● **EXERCISE PROMPT**:
Find each line in the entries below that contains the string "Task", and copy those lines out.

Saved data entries
________________

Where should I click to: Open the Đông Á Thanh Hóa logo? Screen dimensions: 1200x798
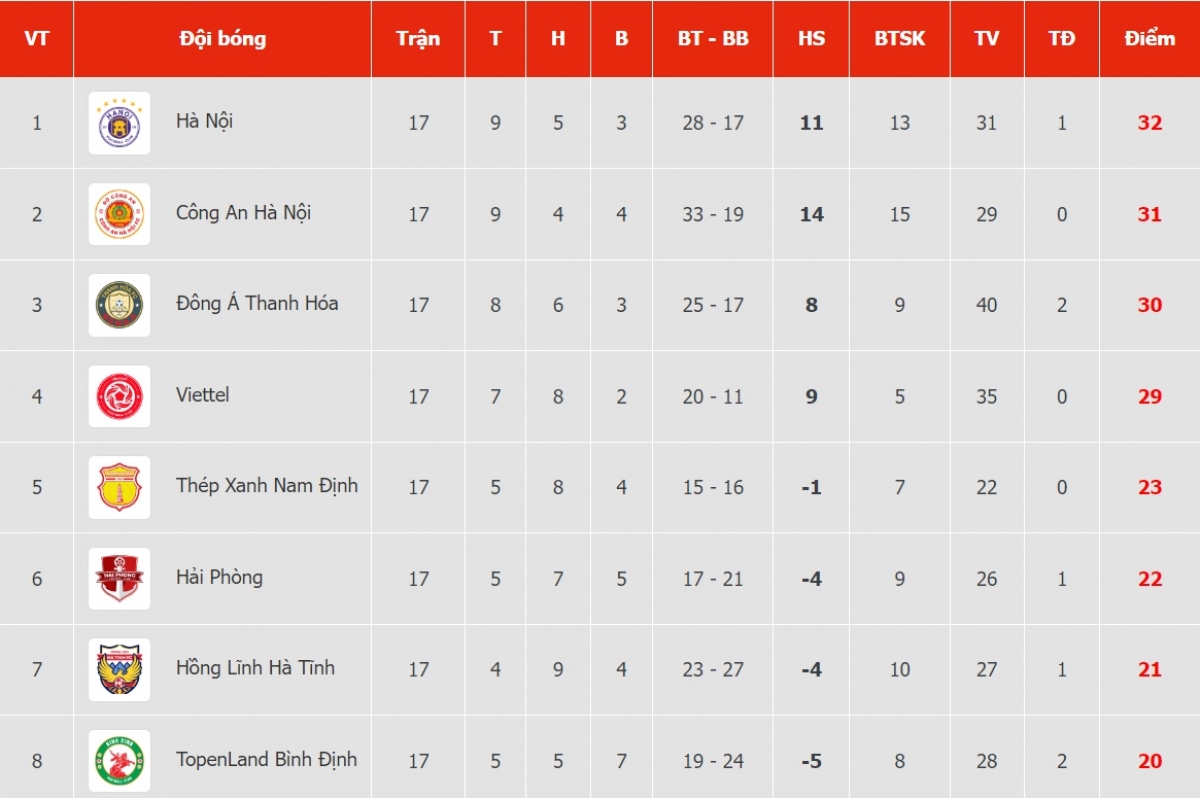click(119, 305)
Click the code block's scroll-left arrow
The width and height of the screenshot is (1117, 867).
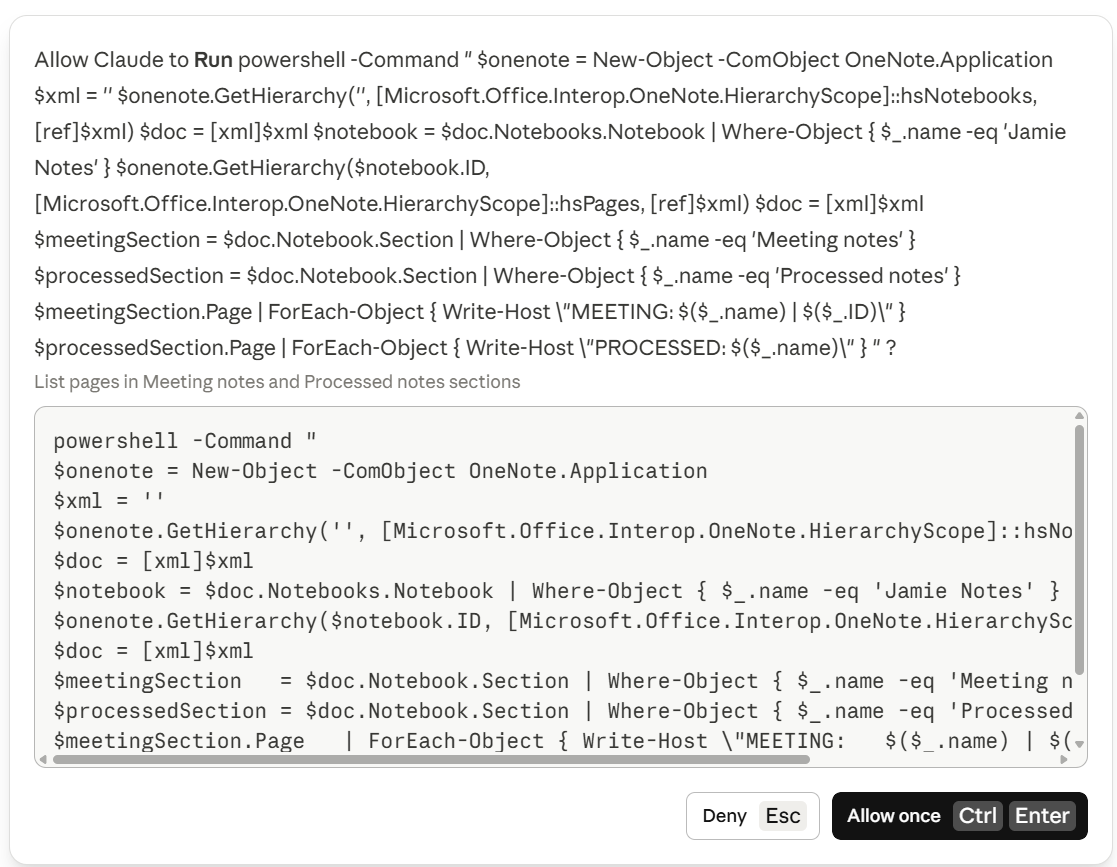(43, 759)
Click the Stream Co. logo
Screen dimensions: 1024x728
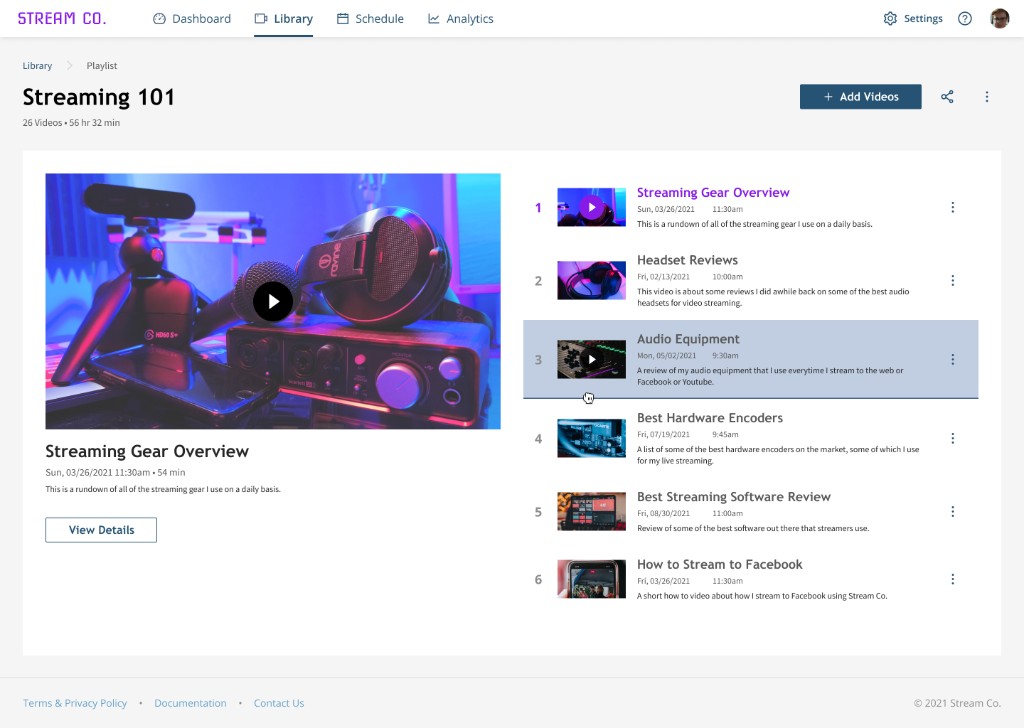[x=63, y=17]
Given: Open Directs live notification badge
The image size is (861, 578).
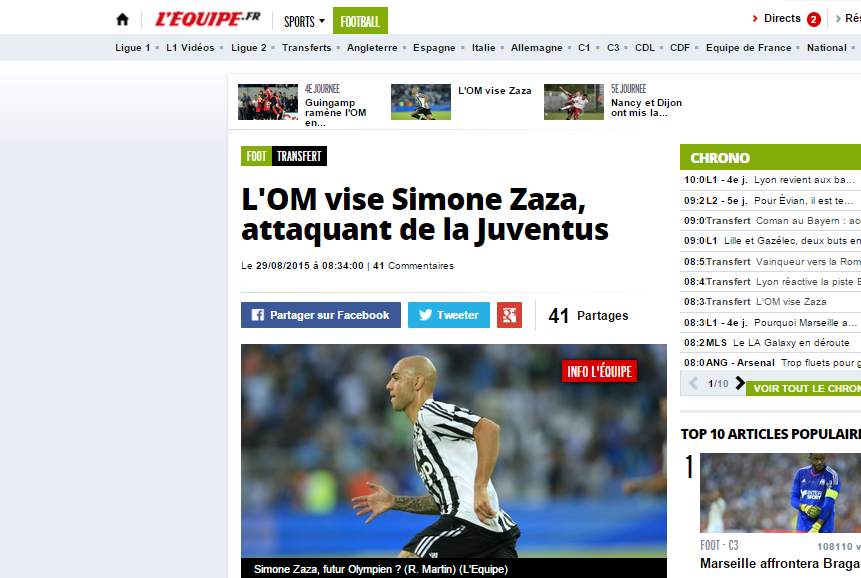Looking at the screenshot, I should click(x=814, y=20).
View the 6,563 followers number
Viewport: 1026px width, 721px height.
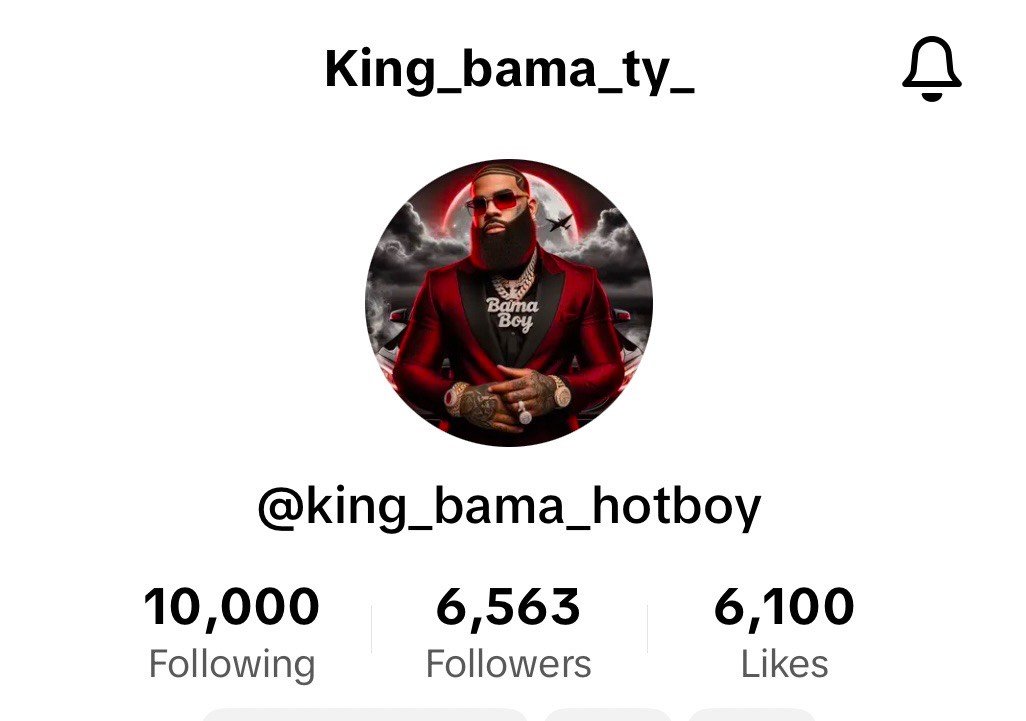[x=508, y=607]
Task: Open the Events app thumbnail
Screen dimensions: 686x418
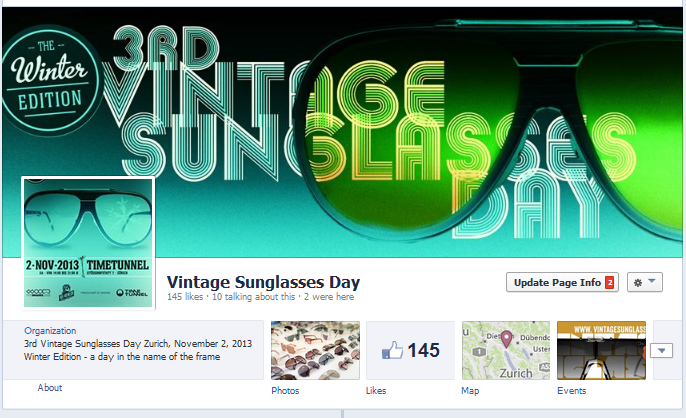Action: pos(601,350)
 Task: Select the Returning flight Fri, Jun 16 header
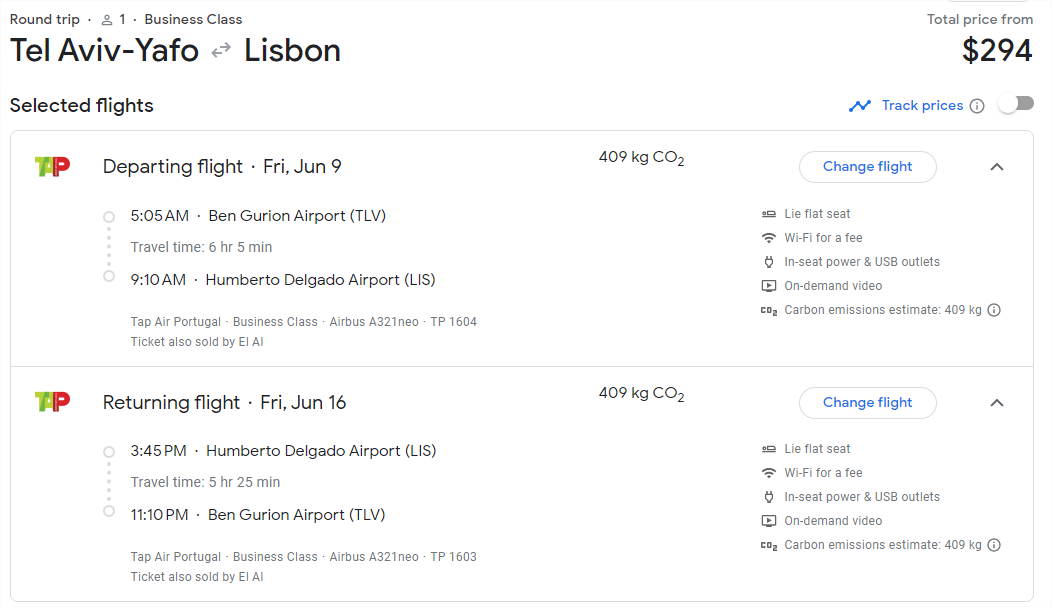(x=224, y=402)
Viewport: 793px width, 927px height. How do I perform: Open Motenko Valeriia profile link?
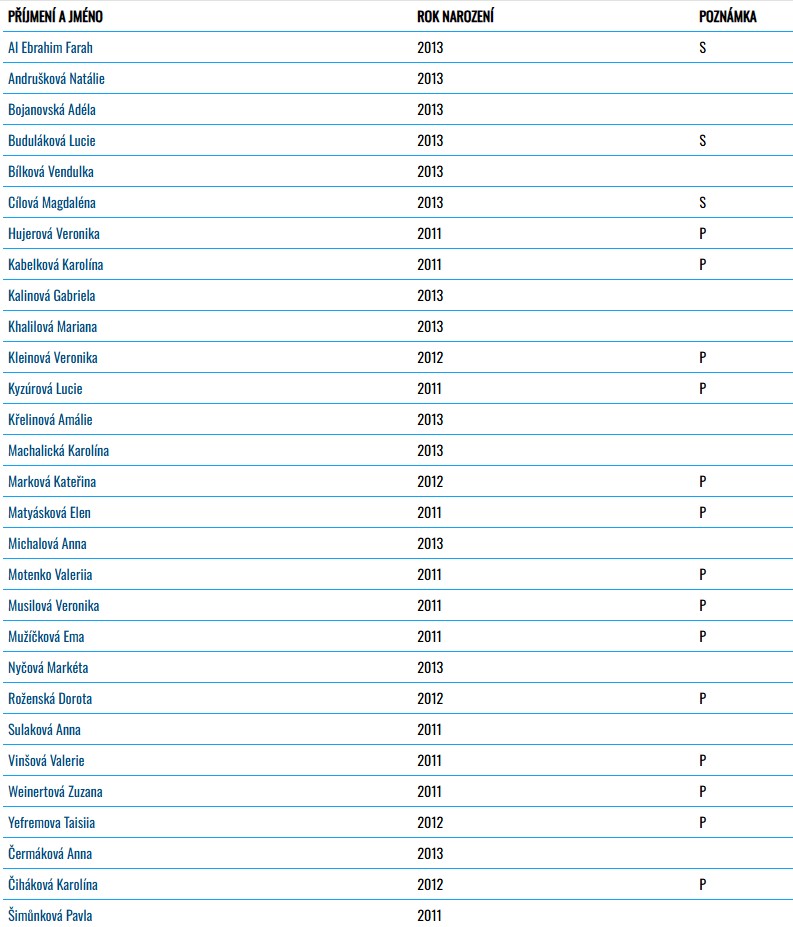tap(50, 574)
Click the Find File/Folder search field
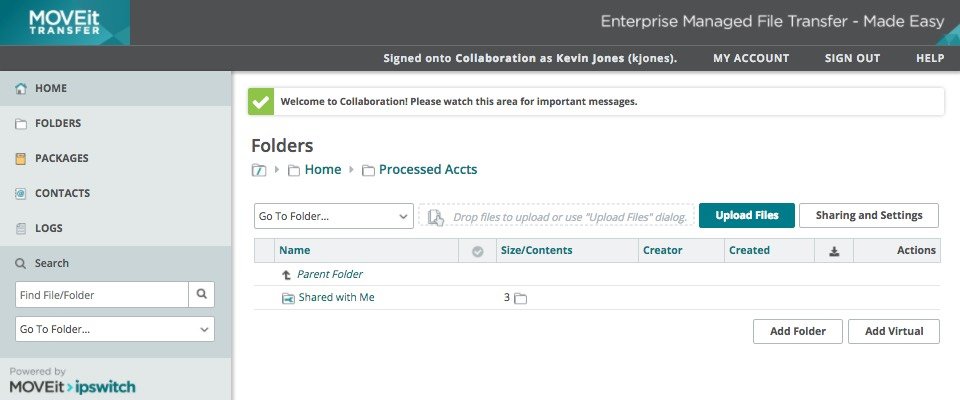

________________

● **EXERCISE ANSWER**:
Task: Open the Events app thumbnail
 Task: Select the Returning flight Fri, Jun 16 header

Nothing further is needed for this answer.